[Items from a dataset]
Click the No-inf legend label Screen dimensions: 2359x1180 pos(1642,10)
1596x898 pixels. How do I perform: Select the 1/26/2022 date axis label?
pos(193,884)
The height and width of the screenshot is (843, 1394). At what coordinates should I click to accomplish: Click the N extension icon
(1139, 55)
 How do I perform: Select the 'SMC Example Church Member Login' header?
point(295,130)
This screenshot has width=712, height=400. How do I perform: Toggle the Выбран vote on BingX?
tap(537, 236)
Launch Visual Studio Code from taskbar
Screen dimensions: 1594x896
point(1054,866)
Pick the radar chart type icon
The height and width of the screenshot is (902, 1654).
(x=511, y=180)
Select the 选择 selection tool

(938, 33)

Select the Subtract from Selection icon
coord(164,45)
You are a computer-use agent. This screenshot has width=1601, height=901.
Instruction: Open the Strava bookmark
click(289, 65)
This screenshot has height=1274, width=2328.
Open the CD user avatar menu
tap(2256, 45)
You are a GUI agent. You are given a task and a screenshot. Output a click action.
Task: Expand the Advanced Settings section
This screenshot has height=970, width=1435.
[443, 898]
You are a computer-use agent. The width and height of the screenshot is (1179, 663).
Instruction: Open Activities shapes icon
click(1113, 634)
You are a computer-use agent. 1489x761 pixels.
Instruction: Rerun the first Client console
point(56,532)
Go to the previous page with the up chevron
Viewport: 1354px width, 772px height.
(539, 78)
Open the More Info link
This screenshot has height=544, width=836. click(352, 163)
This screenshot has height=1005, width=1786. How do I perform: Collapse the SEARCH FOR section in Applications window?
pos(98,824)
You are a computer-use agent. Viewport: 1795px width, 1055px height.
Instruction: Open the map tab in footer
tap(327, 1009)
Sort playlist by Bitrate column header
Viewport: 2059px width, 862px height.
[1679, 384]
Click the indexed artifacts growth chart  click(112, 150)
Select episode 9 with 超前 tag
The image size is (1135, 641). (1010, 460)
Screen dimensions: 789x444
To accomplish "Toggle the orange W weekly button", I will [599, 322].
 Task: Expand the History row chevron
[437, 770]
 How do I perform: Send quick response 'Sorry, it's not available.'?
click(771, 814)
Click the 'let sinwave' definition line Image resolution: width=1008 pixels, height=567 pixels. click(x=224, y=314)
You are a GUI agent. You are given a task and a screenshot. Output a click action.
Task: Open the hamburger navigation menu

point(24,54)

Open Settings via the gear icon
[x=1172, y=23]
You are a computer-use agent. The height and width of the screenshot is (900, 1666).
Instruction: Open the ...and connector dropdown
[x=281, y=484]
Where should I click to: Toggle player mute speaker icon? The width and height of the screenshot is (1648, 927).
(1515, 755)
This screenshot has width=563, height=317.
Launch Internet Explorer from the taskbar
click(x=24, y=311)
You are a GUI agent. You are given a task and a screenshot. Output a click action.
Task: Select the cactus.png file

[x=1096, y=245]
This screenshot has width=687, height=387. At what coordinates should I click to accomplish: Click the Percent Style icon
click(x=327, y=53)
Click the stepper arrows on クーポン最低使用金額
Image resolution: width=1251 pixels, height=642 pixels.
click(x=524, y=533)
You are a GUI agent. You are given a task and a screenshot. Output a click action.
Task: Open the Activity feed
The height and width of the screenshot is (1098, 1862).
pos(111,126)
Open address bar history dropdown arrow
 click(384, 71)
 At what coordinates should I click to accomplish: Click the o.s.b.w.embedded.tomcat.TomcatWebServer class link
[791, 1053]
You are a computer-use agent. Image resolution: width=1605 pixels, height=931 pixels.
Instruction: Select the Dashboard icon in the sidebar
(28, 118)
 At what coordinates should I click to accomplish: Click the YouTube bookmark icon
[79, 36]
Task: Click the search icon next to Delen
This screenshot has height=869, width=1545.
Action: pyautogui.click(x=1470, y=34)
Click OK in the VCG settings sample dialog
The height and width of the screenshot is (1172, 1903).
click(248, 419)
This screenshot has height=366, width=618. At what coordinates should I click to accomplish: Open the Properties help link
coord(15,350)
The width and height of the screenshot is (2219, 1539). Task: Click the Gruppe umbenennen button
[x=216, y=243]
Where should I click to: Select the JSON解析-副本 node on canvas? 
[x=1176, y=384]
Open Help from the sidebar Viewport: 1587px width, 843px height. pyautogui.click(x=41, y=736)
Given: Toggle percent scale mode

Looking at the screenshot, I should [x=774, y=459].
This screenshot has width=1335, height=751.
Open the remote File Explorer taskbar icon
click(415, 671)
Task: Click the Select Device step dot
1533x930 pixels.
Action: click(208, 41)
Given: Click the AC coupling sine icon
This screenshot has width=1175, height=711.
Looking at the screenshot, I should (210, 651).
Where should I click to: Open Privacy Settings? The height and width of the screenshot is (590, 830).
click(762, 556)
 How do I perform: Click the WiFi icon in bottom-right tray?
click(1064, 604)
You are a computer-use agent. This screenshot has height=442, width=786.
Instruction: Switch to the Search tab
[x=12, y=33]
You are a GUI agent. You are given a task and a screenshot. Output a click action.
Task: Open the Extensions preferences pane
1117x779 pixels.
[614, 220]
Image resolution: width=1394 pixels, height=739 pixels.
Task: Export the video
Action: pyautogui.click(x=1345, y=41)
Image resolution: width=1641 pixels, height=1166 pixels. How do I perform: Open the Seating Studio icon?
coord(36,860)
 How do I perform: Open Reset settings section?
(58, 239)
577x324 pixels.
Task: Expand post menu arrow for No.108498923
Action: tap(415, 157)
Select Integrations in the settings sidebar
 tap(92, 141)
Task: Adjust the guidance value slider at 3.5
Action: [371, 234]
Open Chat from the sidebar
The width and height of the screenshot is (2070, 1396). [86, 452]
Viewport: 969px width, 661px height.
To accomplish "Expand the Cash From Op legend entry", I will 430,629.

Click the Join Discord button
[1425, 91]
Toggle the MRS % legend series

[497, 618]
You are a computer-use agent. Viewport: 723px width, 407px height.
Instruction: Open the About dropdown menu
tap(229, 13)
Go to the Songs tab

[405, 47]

▸ Problem to solve: Checking each line above, count the ones that hold the word "will" and state the total alone.

▸ The answer: 2